А самая главная опасность состоит в том, что на наших глазах под антитоталитарный перезвон по разным причинам происходит самое настоящее исчезновение бесспорно существовавших ранее многих ценнейших, основополагающих по данной проблеме документов. Так, уже в 1957 г. при дополнительной проверке дела расстрелянного 30 октября 1937 г. бывшего командира 16 ск БВО комдива А.П. Мелик-Шахназарова сотрудники Главной военной прокуратуры, имевшие зачастую недостижимые даже для современного историка права и возможности, вынуждены были констатировать: «Личного дела на Мелик-Шахназарова разыскать не представилось возможным»38. Объяснения причин здесь не дано. Остается лишь предполагать: то ли времени и терпения у военных прокуроров не хватило, то ли личные дела осужденных «врагов народа» изымались и куда-то отправлялись или же вообще уничтожались?
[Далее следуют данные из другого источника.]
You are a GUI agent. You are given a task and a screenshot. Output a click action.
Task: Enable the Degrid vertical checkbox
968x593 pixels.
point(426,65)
Тем более острым становится этот вопрос в наши дни, по прошествии более 60 лет со времени кровопролитных событий 1937–1938 гг. Во всяком случае, имеются косвенные данные о том, что, например, в Архиве Военной коллегии Верховного суда СССР часть надзорных производств по реабилитации военнослужащих, проведенной в 1957 г., уже уничтожена.
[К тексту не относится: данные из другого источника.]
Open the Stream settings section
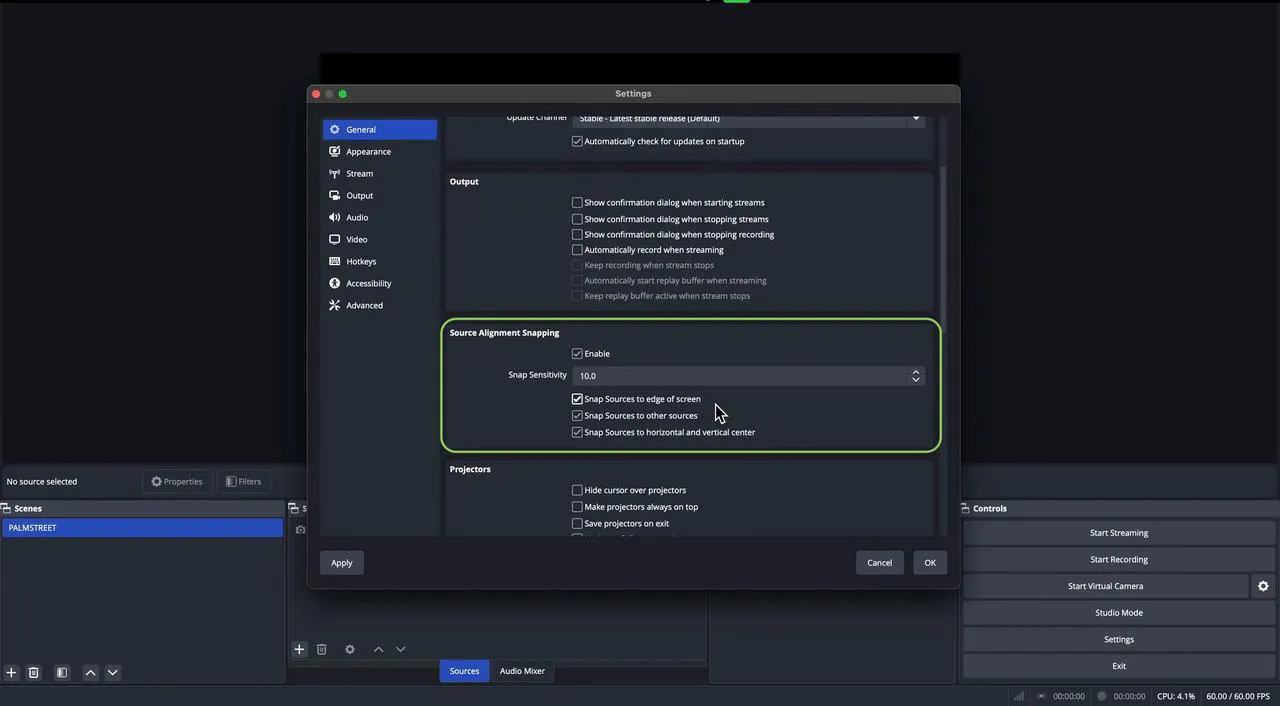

В печати неоднократно сообщалось, что в ходе августовских событий 1991 г. в архивах ЦК КПСС проводилось массовое уничтожение (специальными машинами) неизвестных общественности документов. А по авторитетному свидетельству В.В. Бакатина, еще в 1989–1990 гг. по приказу тогдашнего руководства КГБ при Совете Министров СССР были уничтожены (путем сожжения в печах) 105 томов «Оперативной разработки» по А.И. Солженицыну (значился под псевдонимом «Паук») и 550 томов по А.Н. Сахарову («Аскет»). Печи после сожжения были проверены, о чем составлены соответствующие акты39. Кто сейчас может поручиться, что и поныне (под самыми различными соусами) не ведется массовое уничтожение документов, невыгодных (неудобных) для той или иной правящей в стране группировки?
В мировой исторической науке чуть ли не до каждого человека подсчитаны жертвы политических репрессий при Тиберии, в годы инквизиции, при Иване Грозном, в годы Великой Французской революции 1789–1799 гг. А точные данные о загубленных в совсем недавнем прошлом наших родных соотечественниках под различными ухищрениями все еще укрываются от историков, несмотря на совершенно ясный соответствующий Указ Президента Российской Федерации.
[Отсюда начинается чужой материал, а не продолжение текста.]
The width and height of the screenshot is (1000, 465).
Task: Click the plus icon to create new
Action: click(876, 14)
Как и каждый уважающий читателя и себя автор, я был обязан возможно полно выявить и тщательно изучить всю посильную мне литературу вопроса и уже опубликованные по данной проблеме документы. Без этого всякая попытка исследования была бы просто некорректна. Поэтому я должен и буду опираться на эти публикации. Но, используя их как своеобразные несущие опоры, я отнюдь не собираюсь создавать некую хрестоматию уже опубликованного. К уже напечатанному я буду прибегать, как правило, лишь в самых необходимых для наиболее полного раскрытия проблемы случаях. Самая же главная моя цель – поделиться с людьми теми новыми, еще не публиковавшимися данными (материалами) по исследуемой проблеме, которые мне удалось выявить в результате многолетней работы в архивах – особенно в Российском государственном военном архиве и в Архиве Военной коллегии Верховного суда Российской Федерации. И сейчас, когда начинаю все результаты этой работы сводить воедино, я совсем не жалею, а даже доволен, что годы жизни посвятил выявлению, рассмотрению, изучению, переписыванию пожелтевших от неумолимого бега времени пыльных страниц архивных дел. Сказать то и так, о чем и как до тебя не говорили, – в этом, очевидно, одна из высших духовных радостей. И не так уж важно, сколь малым тиражом будет издана книга. Важно, чтобы было что сказать.